This is my mother, drawn by my father. Years ago, I took it out of his sketch book and had it framed, and now it sits beside my desk. I often focus on the round buttons and the round brooch on her dress.
The sketchbook dates from about 1942/43. This portrait is a very close likeness, as once observed by a visitor who saw the drawing and then a photo of Mum at about the same age.
It was a toss-up tonight between two photos that suited the theme of ‘ready’. One was of my father and his mates in the training camp, ready and waiting to be sent to the Middle East. And there was this one of an Egyptian kitchen hand bearing about 50 plates with more behind him, ready to serve all the extra patrons. His hands have a firm grip on his load…
This morning at 10 am it was about 25 degrees, blue skies, perfect. I was here at this small church with some of my family. That’s my husband in the spearmint green shirt.
I pointed my camera at the tree and a bit of sky, and found the sun shining straight onto my camera, so it’s glary at the top. As it is in life.
Today I’ve been to three places, my small camera tucked in my hand, looking for the right stranger, someone doing something I wanted to remember. I discovered an underground bookshop of uncatalogued books, and in a side nook, a café and a musician. He was the right stranger.
He sang a song I didn’t know: The Spider Song (Or Somewhere in the car) by Pat Drummond. I’ve just found the lyrics online as well as the stranger’s name. Fred Pilcher. Now I know who he is but he doesn’t know me. I’m the stranger.
The lyrics are a good read: http://www.patdrummond.net/Lyrics/Laughter/Somewhere_In_The_Car.html
29th Jan – My son and his fiancée showed us a circle of firs in a park, a green cathedral, where they will get married. If it doesn’t rain.
30th Jan – Tonight, just after falling asleep, I woke screaming. A large heavy painting had fallen off the wall behind my bed and slipped down behind a chair.
31st Jan – A woman in the Housing flats opposite my window just bought one heaped-up ice-cream cone from the Mr Whippy van. She’s holding it out for 5 children from the neighbourhood who take licks in turns.
1st Feb – I crossed the line today to congratulate another couple in the flats on the birth of their baby.
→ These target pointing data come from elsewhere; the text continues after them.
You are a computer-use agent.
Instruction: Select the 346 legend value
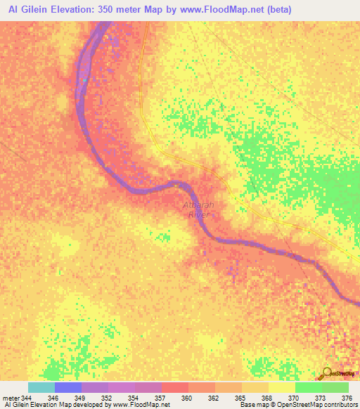pos(53,398)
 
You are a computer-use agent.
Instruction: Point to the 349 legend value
pos(79,398)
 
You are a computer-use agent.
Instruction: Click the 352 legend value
pos(106,398)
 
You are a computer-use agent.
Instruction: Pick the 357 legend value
pos(160,398)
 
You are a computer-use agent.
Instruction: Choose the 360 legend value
pos(186,398)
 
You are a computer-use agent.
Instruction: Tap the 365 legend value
pos(240,398)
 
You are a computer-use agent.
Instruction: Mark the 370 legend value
pos(293,398)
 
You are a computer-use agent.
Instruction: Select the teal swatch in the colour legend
pos(41,387)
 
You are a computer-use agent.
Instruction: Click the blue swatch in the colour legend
pos(68,387)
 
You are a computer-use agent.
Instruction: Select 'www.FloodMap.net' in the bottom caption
pos(146,405)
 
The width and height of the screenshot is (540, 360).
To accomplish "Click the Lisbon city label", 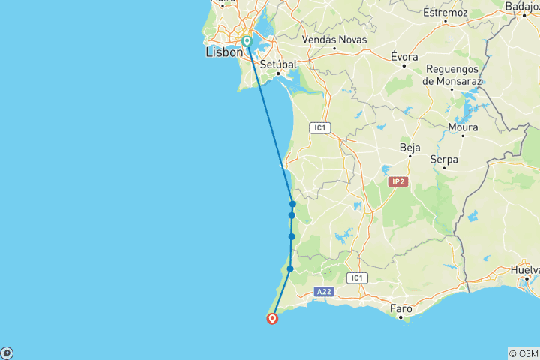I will click(224, 53).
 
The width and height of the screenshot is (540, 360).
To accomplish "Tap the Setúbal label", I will click(279, 64).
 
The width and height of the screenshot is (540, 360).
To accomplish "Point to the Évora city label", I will click(404, 56).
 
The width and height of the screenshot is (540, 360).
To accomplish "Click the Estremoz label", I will click(446, 13).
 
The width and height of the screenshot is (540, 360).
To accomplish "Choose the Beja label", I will click(410, 148).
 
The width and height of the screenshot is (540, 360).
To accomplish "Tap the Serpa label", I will click(444, 160).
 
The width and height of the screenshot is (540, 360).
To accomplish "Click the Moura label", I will click(464, 127).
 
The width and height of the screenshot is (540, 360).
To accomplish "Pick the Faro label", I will click(402, 308).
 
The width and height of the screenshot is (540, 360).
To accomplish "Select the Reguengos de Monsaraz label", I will click(452, 74).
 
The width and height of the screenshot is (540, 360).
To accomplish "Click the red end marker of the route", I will click(272, 318).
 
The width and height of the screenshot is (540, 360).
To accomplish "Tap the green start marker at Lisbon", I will click(247, 41).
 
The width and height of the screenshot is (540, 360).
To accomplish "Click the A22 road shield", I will click(324, 291).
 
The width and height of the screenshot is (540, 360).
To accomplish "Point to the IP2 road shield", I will click(398, 182).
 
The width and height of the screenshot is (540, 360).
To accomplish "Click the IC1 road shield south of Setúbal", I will click(320, 128).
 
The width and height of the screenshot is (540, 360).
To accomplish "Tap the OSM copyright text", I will click(523, 353).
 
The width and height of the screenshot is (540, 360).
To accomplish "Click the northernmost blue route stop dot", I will click(292, 204).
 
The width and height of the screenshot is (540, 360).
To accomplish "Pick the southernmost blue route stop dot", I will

They were gracious, grateful and clean-mouthed.
2nd Feb – A short walk from my house, in a small university run by the Dominican Order, monastic buildings enclose a round cloister and a garden, in which I found rose beds and a sign: No Smoking in the Rose Garden.
With my hands I’m typing what you are reading. With them I write letters and stories that you will not read. I can even add calligraphic flourishes. I can cook, drive, ride a bike because I have hands.
But I can’t play an instrument.
For twenty years I’ve taken my sons to piano and guitar lessons, and now I hear live music in my home. How rich my life is because their hands play instruments.
I thank my son for playing This old love by Lior so I could photograph him. I could listen to him for hours.
I found this photo in the war album. I had to play with the levels because the words were barely visible in the original 2″ x 3″ photo, and I was amazed when I darkened it and saw what was written on this huge sign. It’s derived from Winston Churchill’s London broadcast on 22nd June 1941, following Germany’s invasion of Russia.
I don’t know where this building is, though it’s probably in north Africa. The album contains photos taken in 1941/42.
For a couple of years I’ve had a small copy of this painting on my wall. It reminds me of one of the photo challenges for January: Launch. On this last day of January, I want to show it to you. It’s a blogging analogy. On 1st January I started this blog, lifting off in colourful company. Some float with me, some observe from solid ground.
The hot air balloon launched at the Chateau de la Muette was the first untethered manned flight. It was invented by the Montgolfier brothers; thus, in French, it’s called a montgolfière. The painting above is part of the National Library collection here in Canberra.
24th Jan – A visitor arrived at the Housing flats but, before getting out of his car, was assailed by a tenant spewing the loudest tirade of abuse yet heard in this street. It was about money paid as maintenance for her 2 granddaughters – $50 a week. Her vocabulary was quickly exhausted, so for about 10 minutes she repeated two obscene words several times in each sentence.
25th Jan – I noticed when I knock on a door gently to wake someone, only the knuckle of my middle finger does the knocking.
26th Jan – A manuscript appraiser suggested I break up my translated text using a dinkus.
It’s a tiny design dividing otherwise undivided text. I like this one.
And below, here’s one in place.
Dinkus in ‘Almost French’ by Sarah Turnbull
27th Jan – My breakfast-on-the-deck was better than usual: I saw a possum curled up in a corner of the roof guttering. Turned out she was hiding something…
28th Jan – As I drove onto the bridge to cross the lake, I had to slow for 15 horses and riders and a black and white sheepdog in my lane.